In an October 1998 trial, the defendants admitted liability and the case was tried on the issue of damages only. A jury found in favor of the plaintiff and fixed her damages at $108,812.87. The trial court overruled the defendants’ motion to set the verdict aside and entered judgment on the verdict. We awarded defendants an appeal limited to consideration of four assignments of error.

An issue raised by a portion of one of those assignments of error is dispositive of this appeal. The issue is whether the trial court erred in refusing to strike for cause a prospective juror who, at the time of trial, was a client of the law firm representing the plaintiff.

There is no dispute in the facts relevant to the issue we decide. The motion for judgment was on stationery of “Law Office / Overbey, Hawkins & Selz / Rustburg, Virginia.” The pleading was signed by Mr. Hawkins as “Of Counsel” for “Overbey, Hawkins & Selz.” Hawkins appeared at trial as attorney for the plaintiff.

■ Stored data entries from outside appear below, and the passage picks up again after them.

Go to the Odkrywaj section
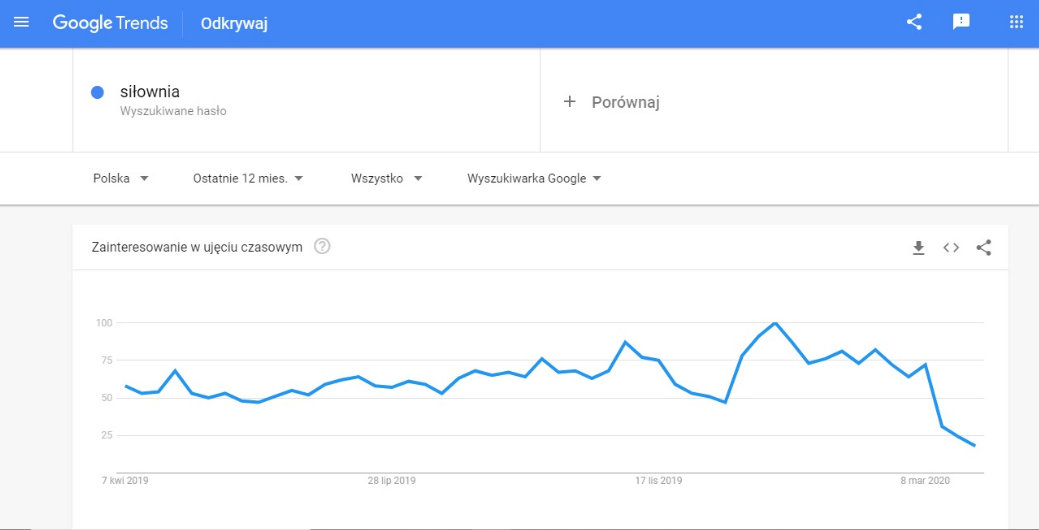 coord(234,24)
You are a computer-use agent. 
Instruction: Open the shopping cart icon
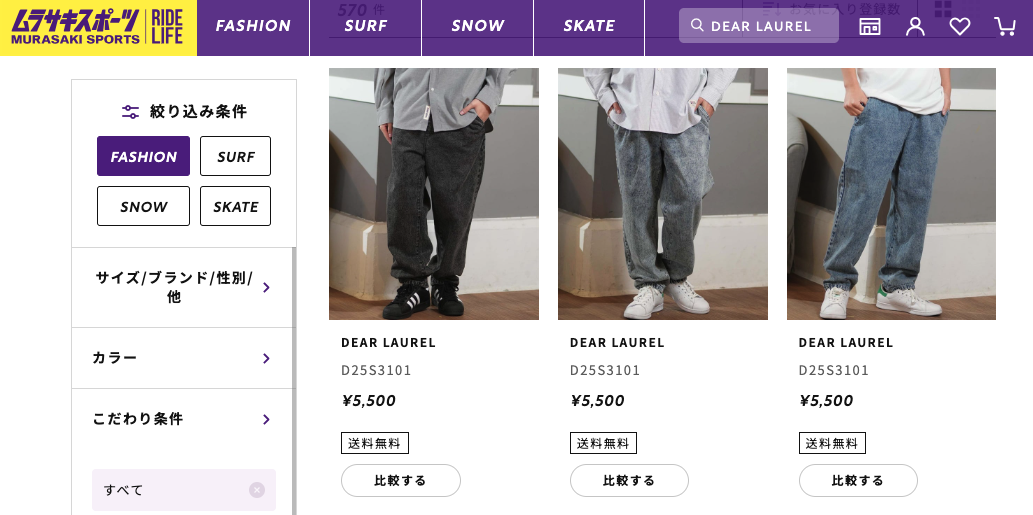pos(1004,26)
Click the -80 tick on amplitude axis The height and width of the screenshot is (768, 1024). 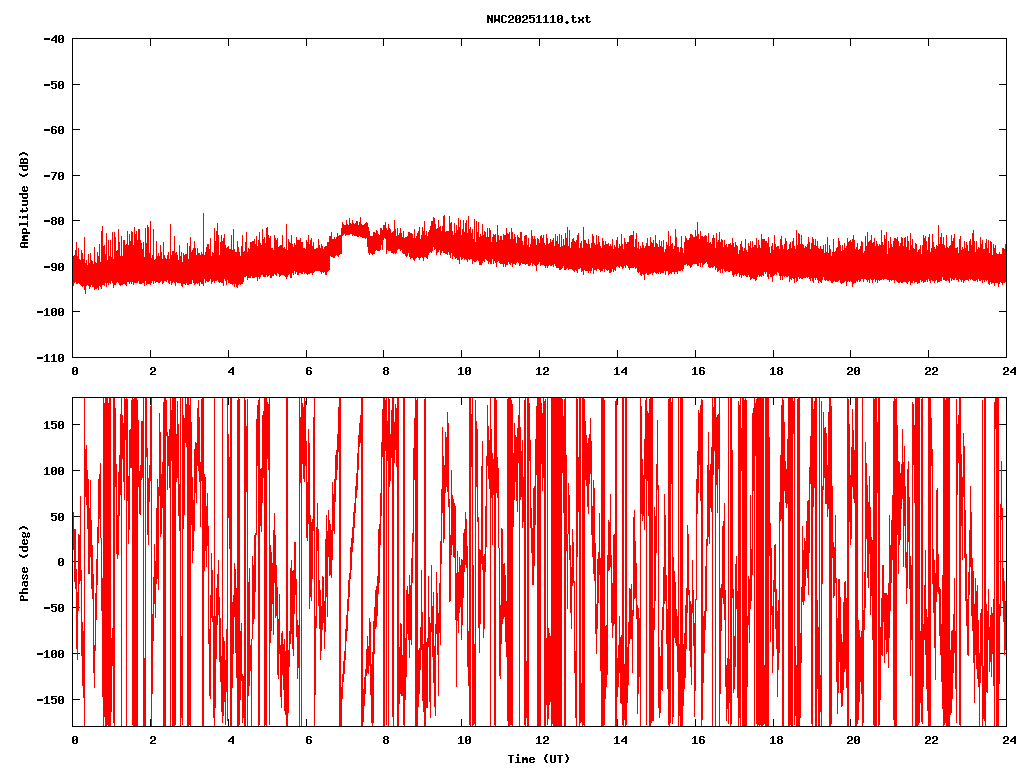coord(54,221)

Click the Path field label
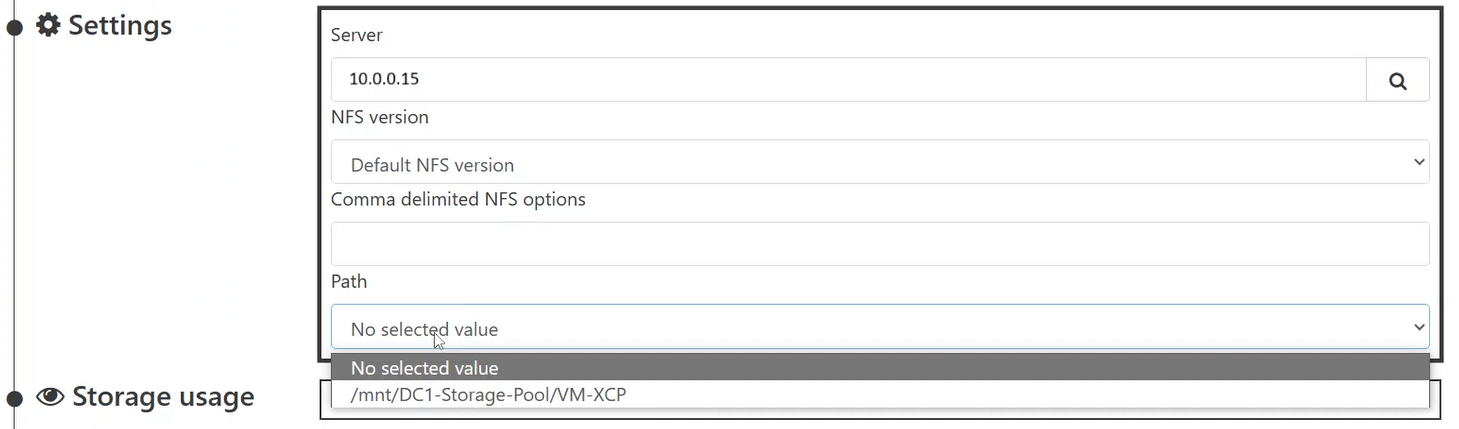(349, 281)
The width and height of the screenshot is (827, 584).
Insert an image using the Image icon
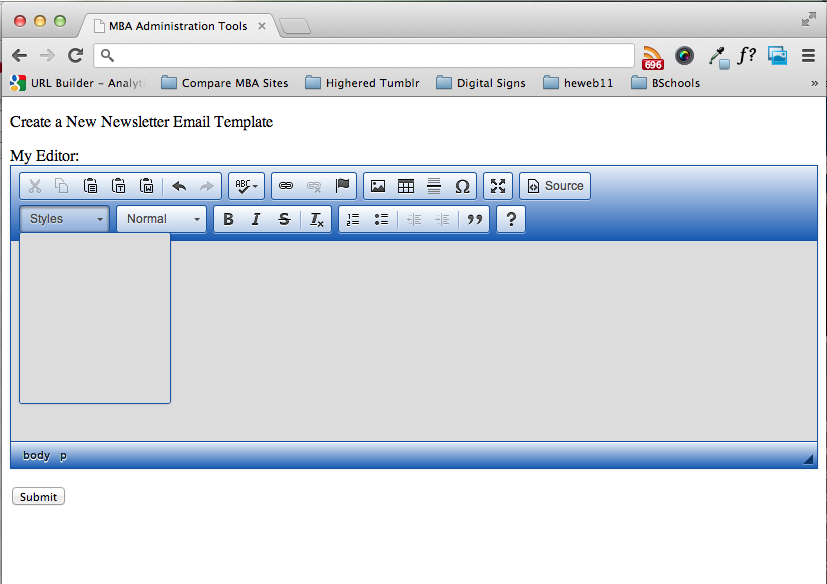pyautogui.click(x=378, y=186)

During jury voir dire, after asking whether “anybody” knew the plaintiff’s trial attorney, the trial court specified the name of Hawkins’ law firm and identified by name each member of the firm, including “Bryan Selz.” The court then asked, “Does anybody know any of those individuals or been represented by them or this firm or have any contact with them?”

Responding, prospective juror Holly Clingempeel stated that she knew Selz and said, “He’s representing me.” When the court asked, “How long ago?”, the juror responded, “It’s still going on.”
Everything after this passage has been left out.